問題.
麹菌とその近縁菌の系統解析についての文章を、最後の文の後から書き継いでください。

出典文書.
麹菌およびその近縁菌26種のリボソームRNA遺伝子の塩基配列を比較し,その進化系統樹を作成した。

  • 担当:食品総合研究所・応用微生物部・糸状菌研究室
  • 代表連絡先:0298-38-8077
  • 部会名:食品
  • 専門:バイテク
  • 対象:微生物
  • 分類:研究

背景

Aspergillus oryzaeおよびA. sojae等の麹菌は,我が国においては味噌,醤油,酒,食酢等の発酵食品の醸造に使用されている重要な菌である。同時に,麹菌は強力な発ガン物質であるアフラトキシンの生産菌 A. flavus や A. parasiticusと類似の菌である。そこで,麹菌とその近縁菌の遺伝子を調べて,系統進化の位置付けを明らかにすることを目的とし,麹菌とその近縁菌26種26株の18SリボゾームRNA遺伝子(18SrDNA)の塩基配列を調べた。

成果の内容・特徴

  • 麹菌とその近縁種の18SrRNA遺伝子を,特異的なオリゴヌクレオチドプライマーを用いたPCRによって増幅し,その塩基配列をダイデオキシ法によるサイクルシーケンシングにより決定した。
  • 塩基配列の比較および系統樹は,コンピュータプログラムBioresearch Sinka(Fujitsu)を用い,それぞれKimuraの式および近隣結合法(NJ法)によって解析した。
  • A. oryzae,A. flavus, A. sojae,および A. parasiticus の, 18S rDNAの約1,760の塩基配列は同じであった。さらに,麹菌および近縁種26種26株についてその塩基配列に基づく進化系統樹を作成し,麹菌の系統進化の位置を明らかにした(図1)。

データ抜粋.
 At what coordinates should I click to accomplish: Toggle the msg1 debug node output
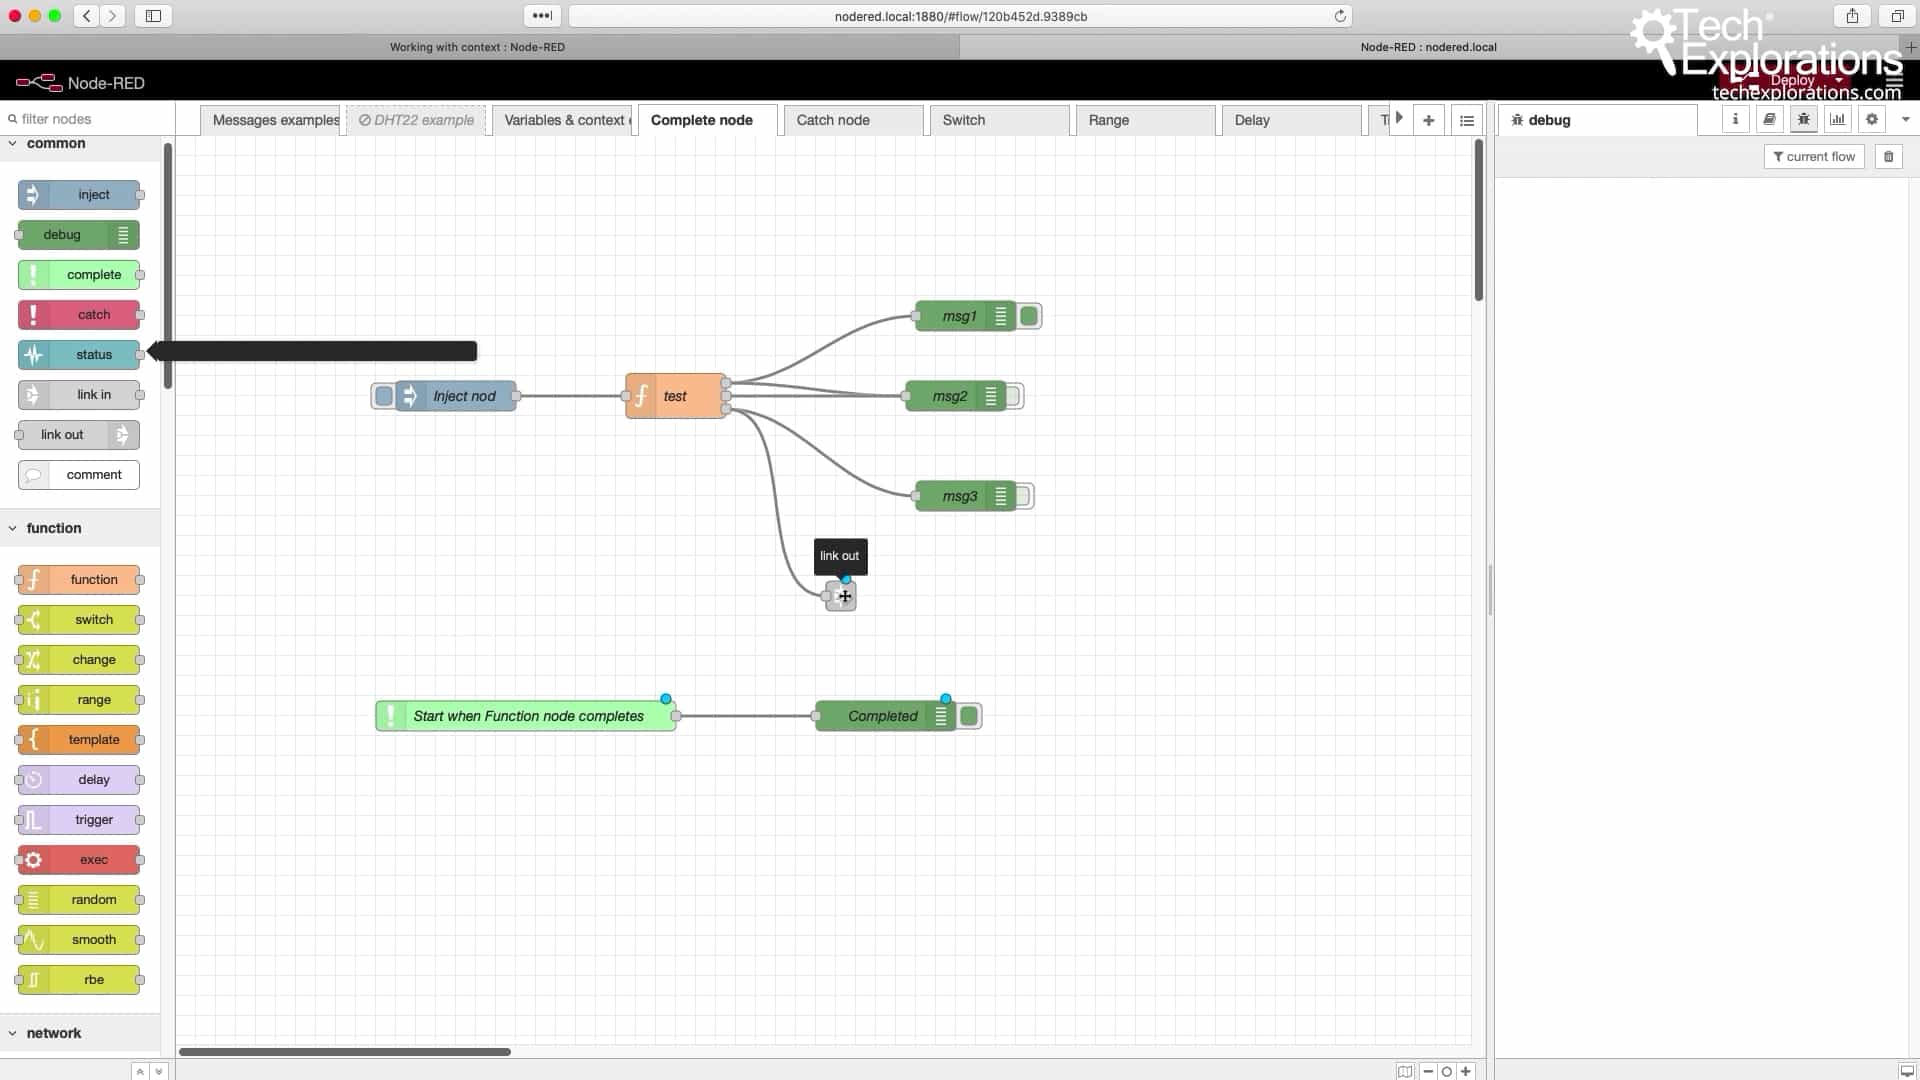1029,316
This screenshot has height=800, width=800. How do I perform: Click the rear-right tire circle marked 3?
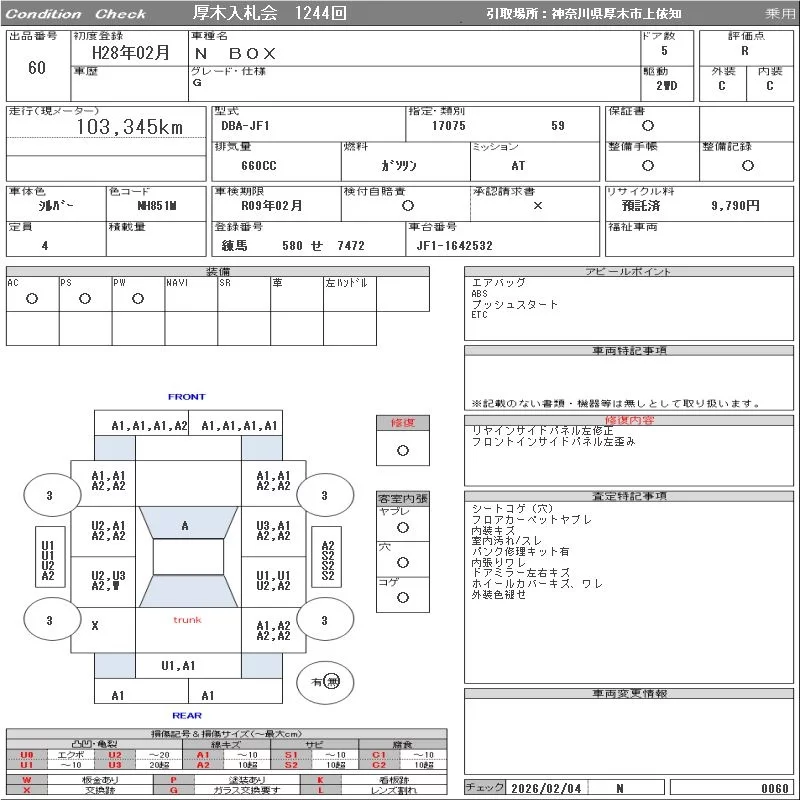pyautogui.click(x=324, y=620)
...
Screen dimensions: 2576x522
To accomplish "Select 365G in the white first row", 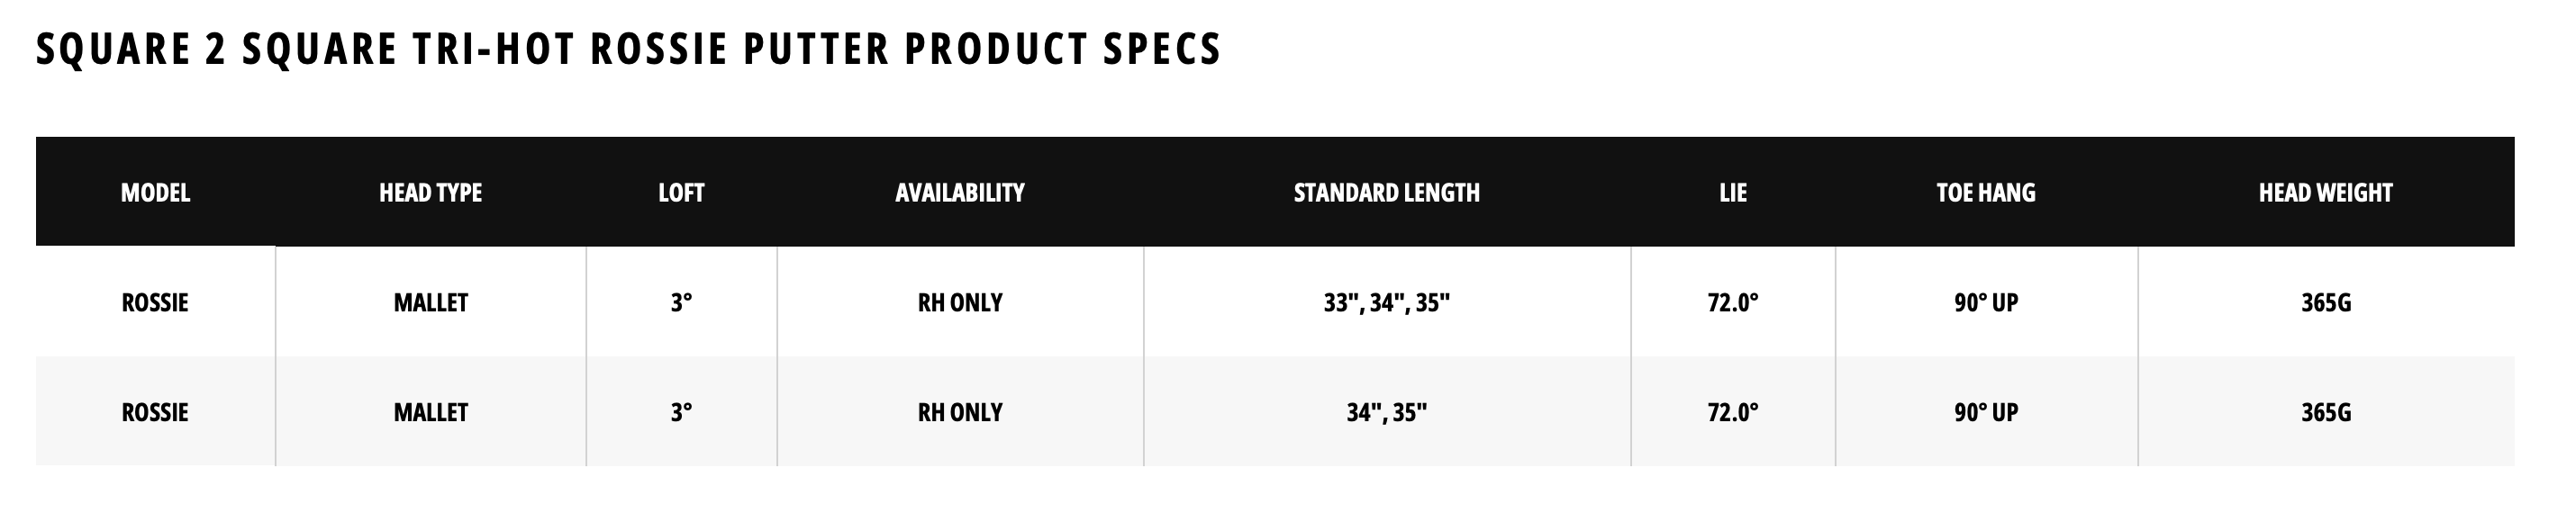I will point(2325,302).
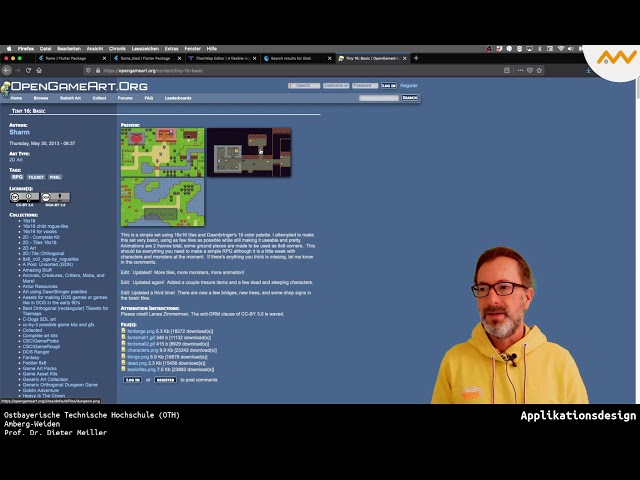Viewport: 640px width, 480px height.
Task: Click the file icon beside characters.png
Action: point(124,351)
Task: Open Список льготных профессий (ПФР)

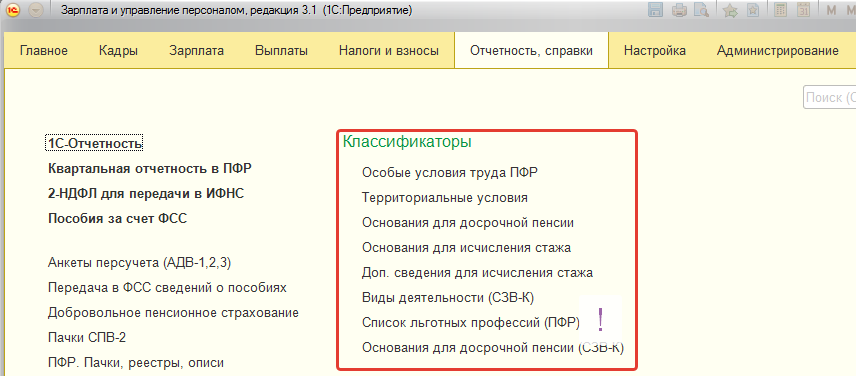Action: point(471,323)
...
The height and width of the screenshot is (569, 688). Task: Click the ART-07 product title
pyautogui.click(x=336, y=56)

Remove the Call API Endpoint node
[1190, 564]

演習結果.
  • A. oryzae,A. flavus, A. sojae, A. parasiticus,A. toxicariusおよびA. tamariiの6種12株については,18S rDNAより変異の大きいとされるInternal transcribed spacer (ITS)領域の塩基配列を調べた。その結果,A. oryzae- A.flavus グループ,A. sojae- A. parasiticus- A. toxicariusグループとA. tamariiのグループに大別できることを明らかにした(図2)。

成果の活用面・留意点

従来の分類法に本研究の成果を反映させることにより,新しい分類・同定法の開発が期待される。

具体的データ

図1
図2

その他

  • 研究課題名:麹菌の遺伝的特性の解明
  • 予算区分:経常
  • 研究期間:平成9年度(平成6~9年度)
  • 研究担当者:新國佐幸*,鈴木チセ,柏木豊(*現・国際農林水産業研究センター)
  • 発表論文等:新國佐幸,保科真一,中島博文,大野正博,鈴木チセ,森勝美:麹菌とその近縁菌の18S rRNA 遺伝子およびITS領域の塩基配列. , 1997年度日本農芸化学会大会講演要旨,p.213, 1997.4.2
                      S. Nikkuni, H. Nakajima, S. Hoshina, M. Ohno, C. Suzuki, Y. Kashiwagi and K. Mori, Evolutionary relationship among Aspergillus oryzae and related species based on the sequences of 18S rRNA genes and internal transcribed spacers , J. Gen. Appl. Microbiol., submitted.